## How to complete this task
Word for word, print all of the entries below.

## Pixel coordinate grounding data

+++++

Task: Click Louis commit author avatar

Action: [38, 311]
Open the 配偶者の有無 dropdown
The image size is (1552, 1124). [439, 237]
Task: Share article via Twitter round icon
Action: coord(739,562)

+++++

## Exercise result
Task: Click Louis commit author avatar

Action: [38, 311]
Open the 配偶者の有無 dropdown
The image size is (1552, 1124). [439, 237]
Task: Share article via Twitter round icon
Action: coord(739,562)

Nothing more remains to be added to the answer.